▸ ASSIGNED TASK
Output each line of the data below exactly, omitting any image.

⁂

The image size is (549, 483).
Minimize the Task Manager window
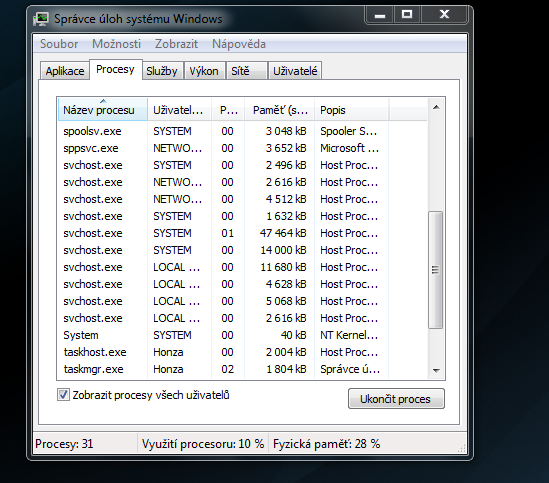coord(380,15)
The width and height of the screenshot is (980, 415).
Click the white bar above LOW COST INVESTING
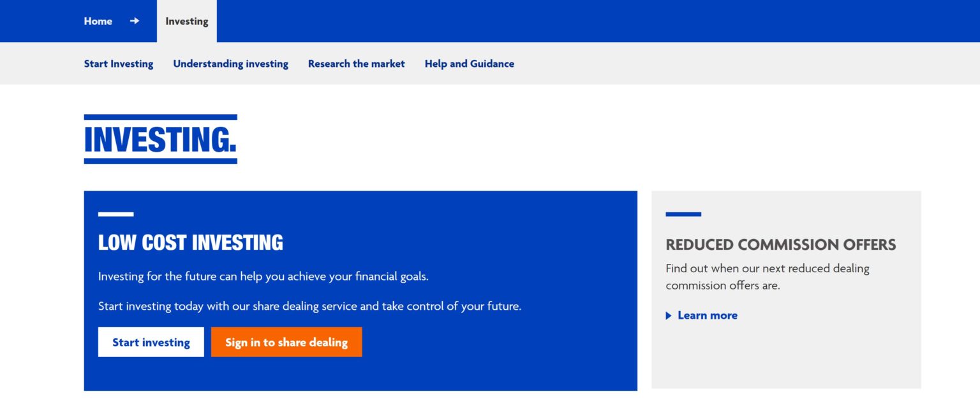pos(115,214)
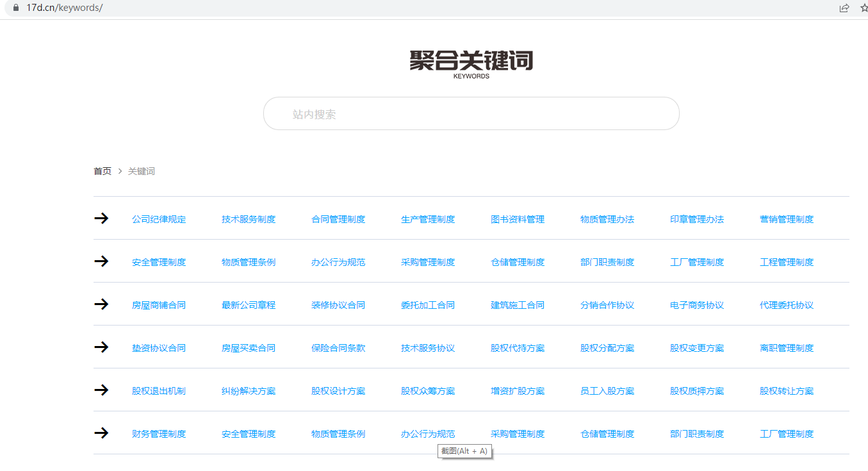Click the arrow icon beside 财务管理制度
This screenshot has width=868, height=471.
pyautogui.click(x=101, y=433)
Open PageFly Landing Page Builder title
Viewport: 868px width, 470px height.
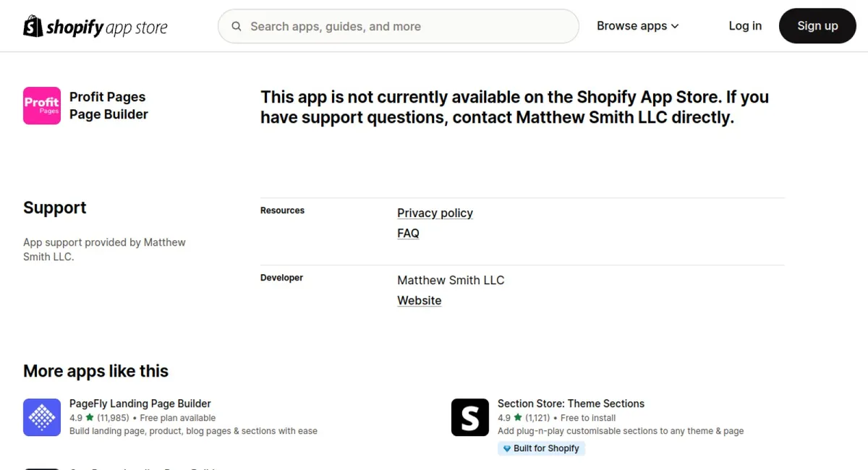click(140, 403)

⁂

▸ YOUR RESPONSE
The image size is (549, 483).
Minimize the Task Manager window
coord(380,15)
The width and height of the screenshot is (980, 415).
Click the white bar above LOW COST INVESTING
pos(115,214)
Click the arrow icon beside 财务管理制度
This screenshot has width=868, height=471.
pyautogui.click(x=101, y=433)
Open PageFly Landing Page Builder title
Viewport: 868px width, 470px height.
click(140, 403)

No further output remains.